We have gone from hospitals becoming health systems and buying up local physician practices to megadeals like the recent announcement that health insurance giant Cigna plans to buy pharmacy benefits manager Express Scripts for $67 billion. That is a lot of hydrocodone and Prilosec.
For many years health care was a local business. Unless facing an unusual diagnosis or rare condition, most people stayed close to home when seeking care. Hospitals were typically one of the larger employers in a community, and physicians were organized in independent practices based on their specialty. If you needed medicine, you relied on your local pharmacist.
But in today’s integrated models, each step of the treatment process is controlled by the health system.
And there are some advantages to this integrated model of care. Test results and outcomes of visits with specialists are more easily viewed by the treating physician and can speed up the treatment. Integrated delivery systems also can detect situations where conflicting drugs are prescribed or too many drugs have been prescribed.
Considering the recent trend of drug addiction and death, this is a real positive. Supporters argue that all these advantages will improve the health care experience for the patient and lead to an overall improvement of the health of the community.
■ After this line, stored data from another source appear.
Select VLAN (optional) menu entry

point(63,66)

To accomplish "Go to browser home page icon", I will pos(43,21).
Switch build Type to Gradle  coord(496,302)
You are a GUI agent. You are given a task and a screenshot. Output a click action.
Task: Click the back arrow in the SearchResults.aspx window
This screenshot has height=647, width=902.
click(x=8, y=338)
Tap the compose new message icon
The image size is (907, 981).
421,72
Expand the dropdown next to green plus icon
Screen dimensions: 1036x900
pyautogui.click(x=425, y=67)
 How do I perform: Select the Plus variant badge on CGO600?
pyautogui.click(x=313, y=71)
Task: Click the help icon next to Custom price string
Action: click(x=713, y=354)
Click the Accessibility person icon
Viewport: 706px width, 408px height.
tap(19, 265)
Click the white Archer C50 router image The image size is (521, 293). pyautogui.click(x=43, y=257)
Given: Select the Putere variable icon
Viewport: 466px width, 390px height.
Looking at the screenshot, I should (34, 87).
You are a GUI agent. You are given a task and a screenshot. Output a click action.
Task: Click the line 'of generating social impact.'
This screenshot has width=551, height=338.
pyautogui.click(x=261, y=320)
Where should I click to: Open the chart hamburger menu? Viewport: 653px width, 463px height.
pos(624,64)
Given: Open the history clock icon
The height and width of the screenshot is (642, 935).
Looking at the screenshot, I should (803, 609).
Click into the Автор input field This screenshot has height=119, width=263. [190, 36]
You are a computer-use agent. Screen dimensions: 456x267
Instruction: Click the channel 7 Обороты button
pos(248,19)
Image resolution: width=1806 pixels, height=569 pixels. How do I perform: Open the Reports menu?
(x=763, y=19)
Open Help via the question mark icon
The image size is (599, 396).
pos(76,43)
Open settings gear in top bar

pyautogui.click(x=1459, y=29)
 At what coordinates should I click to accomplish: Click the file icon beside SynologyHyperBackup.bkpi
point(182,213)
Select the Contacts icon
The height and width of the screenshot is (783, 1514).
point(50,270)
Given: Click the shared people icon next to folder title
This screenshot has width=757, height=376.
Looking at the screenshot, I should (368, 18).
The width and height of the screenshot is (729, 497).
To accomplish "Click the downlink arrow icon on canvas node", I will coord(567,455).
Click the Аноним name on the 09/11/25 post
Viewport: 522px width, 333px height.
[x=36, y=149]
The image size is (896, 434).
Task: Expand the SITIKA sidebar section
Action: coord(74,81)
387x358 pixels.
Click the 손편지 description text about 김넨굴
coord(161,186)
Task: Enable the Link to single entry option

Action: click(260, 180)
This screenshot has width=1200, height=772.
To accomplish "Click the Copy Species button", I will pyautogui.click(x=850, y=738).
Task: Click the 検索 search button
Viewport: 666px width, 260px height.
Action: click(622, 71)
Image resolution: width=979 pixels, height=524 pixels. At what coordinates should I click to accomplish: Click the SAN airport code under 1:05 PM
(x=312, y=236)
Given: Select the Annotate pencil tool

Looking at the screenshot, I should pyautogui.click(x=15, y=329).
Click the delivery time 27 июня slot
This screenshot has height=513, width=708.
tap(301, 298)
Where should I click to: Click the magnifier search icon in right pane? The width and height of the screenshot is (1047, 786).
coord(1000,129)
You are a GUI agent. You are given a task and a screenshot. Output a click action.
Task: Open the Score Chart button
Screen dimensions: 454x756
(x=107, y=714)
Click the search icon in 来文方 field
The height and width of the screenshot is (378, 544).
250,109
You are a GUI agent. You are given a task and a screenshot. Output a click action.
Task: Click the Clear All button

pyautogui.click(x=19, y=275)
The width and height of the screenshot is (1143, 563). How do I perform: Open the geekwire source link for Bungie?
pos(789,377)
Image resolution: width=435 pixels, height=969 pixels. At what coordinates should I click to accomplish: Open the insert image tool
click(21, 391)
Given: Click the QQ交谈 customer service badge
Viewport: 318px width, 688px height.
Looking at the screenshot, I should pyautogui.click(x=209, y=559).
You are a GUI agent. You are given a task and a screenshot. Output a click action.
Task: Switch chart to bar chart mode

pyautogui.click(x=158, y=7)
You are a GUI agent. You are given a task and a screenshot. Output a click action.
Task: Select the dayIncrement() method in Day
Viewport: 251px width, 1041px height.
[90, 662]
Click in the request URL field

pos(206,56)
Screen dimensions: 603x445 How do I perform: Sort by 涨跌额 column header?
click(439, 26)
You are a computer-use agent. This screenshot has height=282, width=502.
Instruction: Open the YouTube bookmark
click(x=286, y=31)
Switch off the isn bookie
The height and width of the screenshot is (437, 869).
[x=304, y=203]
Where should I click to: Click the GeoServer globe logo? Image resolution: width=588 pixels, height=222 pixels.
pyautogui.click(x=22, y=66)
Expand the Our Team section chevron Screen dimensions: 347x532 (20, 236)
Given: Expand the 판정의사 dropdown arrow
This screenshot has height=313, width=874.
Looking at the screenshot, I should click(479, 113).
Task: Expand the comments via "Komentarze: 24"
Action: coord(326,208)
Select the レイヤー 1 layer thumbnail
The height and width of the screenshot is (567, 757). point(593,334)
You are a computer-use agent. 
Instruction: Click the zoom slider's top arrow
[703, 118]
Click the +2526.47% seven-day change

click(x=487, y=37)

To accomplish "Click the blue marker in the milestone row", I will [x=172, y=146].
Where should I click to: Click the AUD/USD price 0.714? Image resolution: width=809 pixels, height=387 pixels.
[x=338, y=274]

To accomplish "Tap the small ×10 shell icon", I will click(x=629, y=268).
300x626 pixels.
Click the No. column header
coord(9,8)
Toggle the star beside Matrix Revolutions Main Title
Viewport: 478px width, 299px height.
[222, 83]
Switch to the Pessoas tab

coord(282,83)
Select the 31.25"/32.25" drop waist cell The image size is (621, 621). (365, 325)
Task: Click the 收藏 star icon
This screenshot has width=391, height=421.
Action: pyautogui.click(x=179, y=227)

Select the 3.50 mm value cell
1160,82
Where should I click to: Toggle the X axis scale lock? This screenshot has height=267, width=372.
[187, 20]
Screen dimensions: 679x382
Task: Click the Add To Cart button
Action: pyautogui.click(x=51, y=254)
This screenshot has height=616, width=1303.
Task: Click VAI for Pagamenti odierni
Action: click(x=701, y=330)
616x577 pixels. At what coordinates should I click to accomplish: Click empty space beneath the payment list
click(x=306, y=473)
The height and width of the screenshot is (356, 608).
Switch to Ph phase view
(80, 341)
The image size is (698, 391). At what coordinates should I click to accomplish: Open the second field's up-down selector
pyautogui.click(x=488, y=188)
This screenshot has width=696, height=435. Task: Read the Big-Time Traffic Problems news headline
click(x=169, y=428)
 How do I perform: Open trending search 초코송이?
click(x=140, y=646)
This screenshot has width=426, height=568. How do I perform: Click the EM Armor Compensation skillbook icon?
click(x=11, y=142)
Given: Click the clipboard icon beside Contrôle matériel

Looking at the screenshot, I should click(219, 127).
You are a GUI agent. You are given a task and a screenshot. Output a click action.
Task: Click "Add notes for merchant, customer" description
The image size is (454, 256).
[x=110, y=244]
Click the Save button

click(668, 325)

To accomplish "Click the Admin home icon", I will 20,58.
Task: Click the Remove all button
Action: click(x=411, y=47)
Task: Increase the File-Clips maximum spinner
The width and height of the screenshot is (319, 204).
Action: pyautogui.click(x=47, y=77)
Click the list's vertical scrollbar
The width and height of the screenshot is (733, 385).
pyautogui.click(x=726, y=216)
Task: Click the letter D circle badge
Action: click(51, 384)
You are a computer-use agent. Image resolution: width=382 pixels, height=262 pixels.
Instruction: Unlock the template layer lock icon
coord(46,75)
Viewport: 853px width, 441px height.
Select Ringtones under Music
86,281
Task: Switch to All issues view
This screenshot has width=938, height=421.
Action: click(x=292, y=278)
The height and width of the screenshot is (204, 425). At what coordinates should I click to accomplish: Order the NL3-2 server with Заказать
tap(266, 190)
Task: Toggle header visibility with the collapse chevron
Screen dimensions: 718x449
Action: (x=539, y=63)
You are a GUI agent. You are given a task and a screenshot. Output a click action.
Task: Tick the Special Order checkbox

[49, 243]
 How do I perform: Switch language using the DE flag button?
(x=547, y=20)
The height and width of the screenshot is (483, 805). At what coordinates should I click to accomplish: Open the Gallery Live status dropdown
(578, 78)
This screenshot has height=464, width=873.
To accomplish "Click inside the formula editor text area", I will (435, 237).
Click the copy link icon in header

The mantra today seems to be bigger is better. But is it really?
Half of all medical expenses in the United States are paid for by employers, and their struggles to control costs are well documented. But each year they continue to pay more.
This is why big companies like Berkshire Hathaway, Amazon and JP Morgan are entering the health care space to try to create solutions for their own employees. The good news for them is that they are very large public companies, and they will be able to work with their choice of vendors to create fixes that work for them.
But what about the average employer? What is out there for them?
We know that the average employer in Lancaster County has 84 employees. As these megadeals continue to dominate our market, the number of options for health insurance coverage has dwindled. These megaplayers also have very smart people helping to make sure they succeed.
The other disturbing trend in the pharmacy space is that people are finding it cheaper to pay cash for their prescriptions than run them through their pharmacy benefit plan.
A recent study by the University of Southern California Schaeffer Center for Health Policy & Economics found that in 2013 consumers overpaid for their prescriptions 23 percent of the time, with an average overpayment of $7.69 per transaction.
The study analyzed purchases by 1.6 million people over a six-month period, and the total overpayment was $135 million. This money is going from your pocket directly to the pharmacy benefit manager. Where is the accountability?
There are no easy fixes to these challenges, but understanding the painful points can be very helpful to creating working solutions.
That is why the Central Penn Business Group on Health so strongly supports both price transparency and data analytics. If you really understand where your costs are coming from, you are in a much better position to work on solutions.
And, while we are not Berkshire Hathaway, Amazon and JP Morgan, aggregating the data for our region will give us the insights we need to work together on equitable solutions for all stakeholders.
• Diane Hess is executive director of the Central Penn Business Group on Health, an affiliate of the Lancaster Chamber.